It seems like more and more lately, we’re seeing deniers at all levels making bad faith arguments. (So often, in fact, that some folks from Media Matters have put it into a format that Trump supporters are sure to like.) We’ve rounded up a few.
Deniers have been touting a study that supposedly shows how the electric cars are more carbon polluting than regular ones. Apparently, they’re concerned about Tesla’s emissions. Except, of course, that isn’t true at all.
Another example can be seen in “CoreNews,” the blog of the GOP’s opposition research group. They’re currently running stories attacking Tesla for using rare earth metals, despite the fact that gas cars use the same ones. They’re also touting solar’s environmental problems, a story that comes from “Environmental Progress,” a pro-nuke group that you know is serious about being pro-environment because it attacks environmental groups, and encouraged people not to go to the Climate March.
These baldly bad faith arguments can be seen coming from the administration, with Pruitt’s bogus “EPA Originalism” and Perry’s “total BS” call for a red/blue team debate on climate science.

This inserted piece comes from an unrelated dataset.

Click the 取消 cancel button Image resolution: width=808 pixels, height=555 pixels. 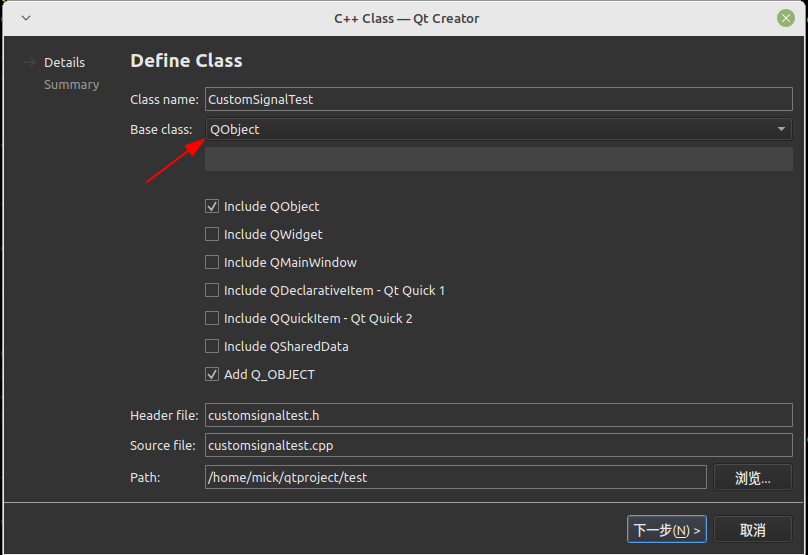click(x=752, y=530)
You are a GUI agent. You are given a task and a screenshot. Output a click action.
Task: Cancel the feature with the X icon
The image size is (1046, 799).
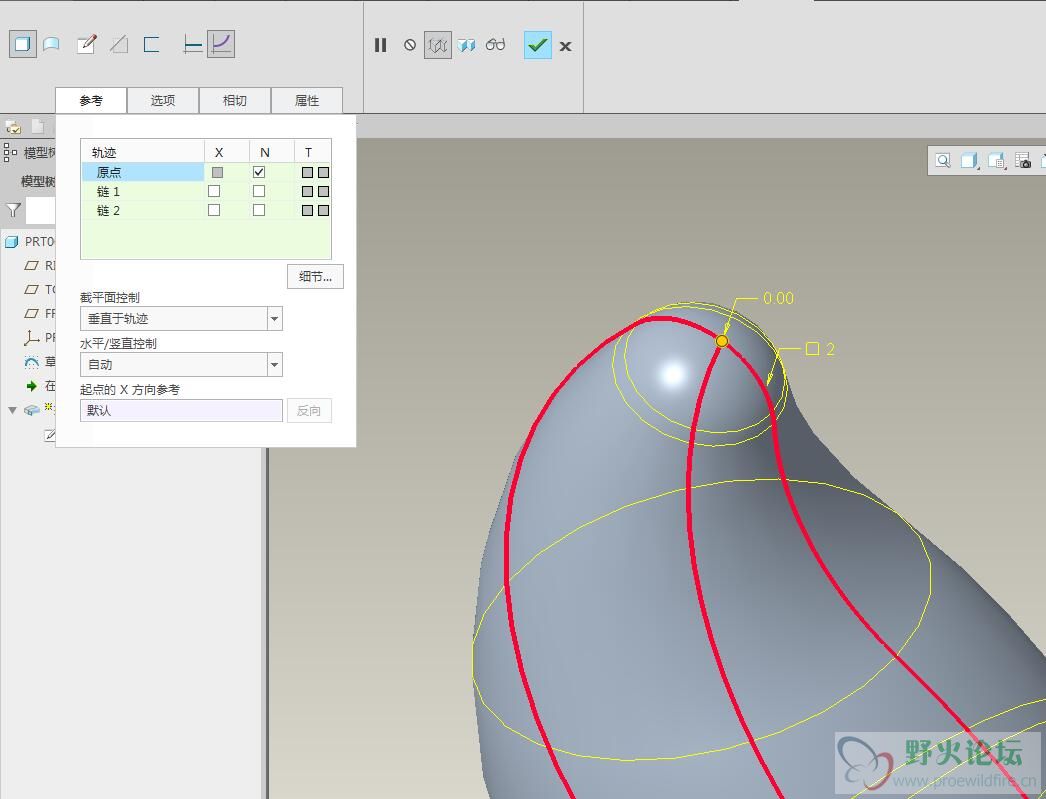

So please, don’t get suckered into arguments when we know they’re not actually trying to have a discussion, but are clearly pushing politically correct talking points. Don’t feed the trolls, even (or especially) those who troll their way to the White House.
Because the bad faith arguments have bubbled up from the blogs and into the highest level of US government. Case in point, the Washington Post’s Pulitzer-winning David Farenthold revealed that in at least eight Trump properties, there is or was a fake TIME magazine cover with Trump’s picture on it on display, spurring a wave of memes. The same day, Montgomery County Sentinel/Playboy columnist Brian Karem made headlines by pushing back on the White House’s media antagonism, after Sarah Huckabee Sanders was teed up for a fake news rant by a Breitbart reporter. (Fun fact: Karem’s column on the incident appears on Playboy’s safe for work website, because apparently people actually do read it for the articles?)
Sanders referenced a video about CNN from conservative troll James O’Keefe, whose past works have been so misleading, they’ve it’s landed his people in legal trouble for their deceptions. So to refer the public to his work while decrying fake news is “pretty hopelessly one-sided and self-serving.”
Though pointing out the self-serving nature of the Trump administration is stating the obvious, and telling you that deniers argue in bad faith is no doubt preaching to the choir.